Reproduce exactly the span of lines beginning at the one with "You are a computer-use agent." and ending at the last line of the data below, omitting pictures.
==== Exercise input ====
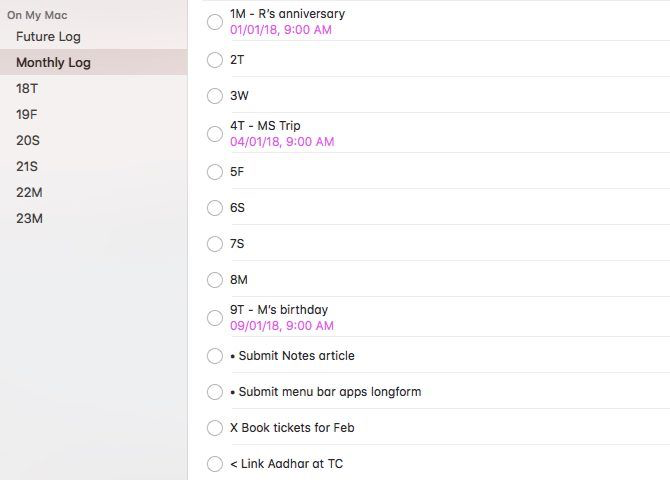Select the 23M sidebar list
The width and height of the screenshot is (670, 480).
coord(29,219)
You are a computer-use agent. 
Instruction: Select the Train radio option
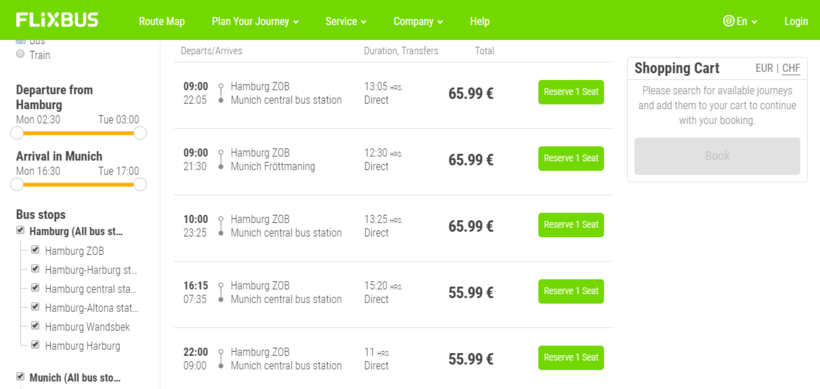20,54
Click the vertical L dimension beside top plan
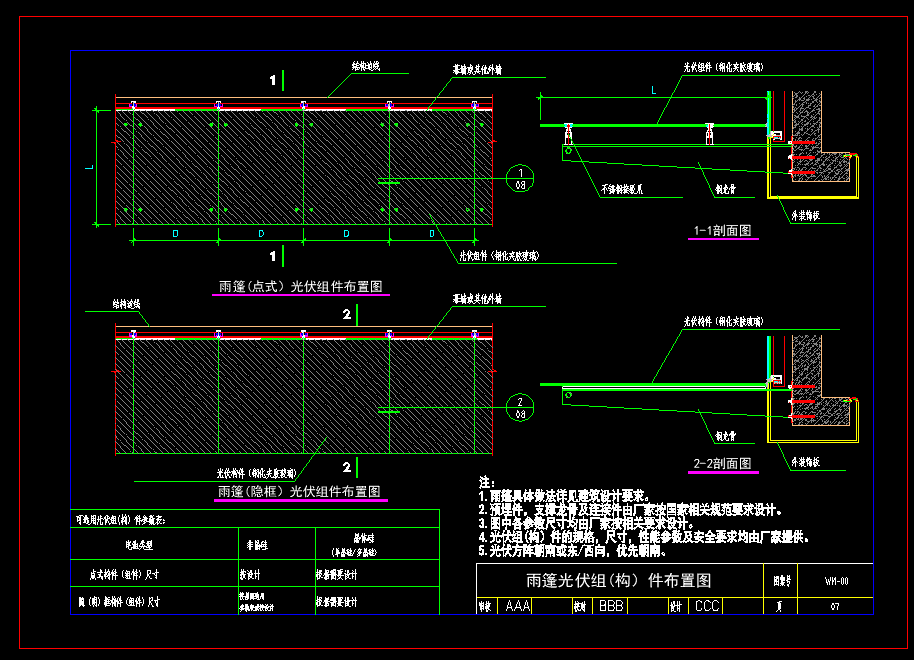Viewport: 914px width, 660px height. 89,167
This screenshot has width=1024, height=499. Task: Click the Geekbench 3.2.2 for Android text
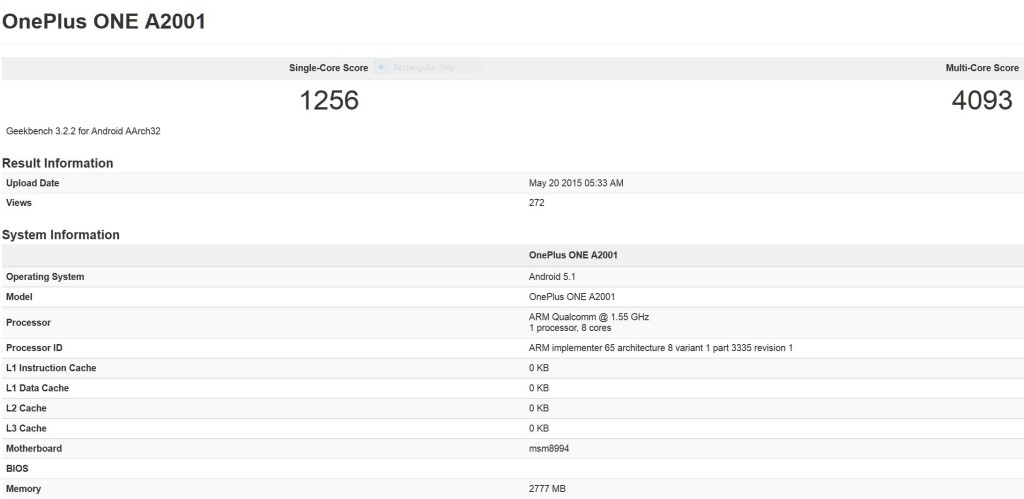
====
Exercise solution:
You are a computer-use agent. 
Instruction: Select the Train radio option
20,54
Click the vertical L dimension beside top plan
Viewport: 914px width, 660px height. 89,167
This screenshot has width=1024, height=499. Task: Click the Geekbench 3.2.2 for Android text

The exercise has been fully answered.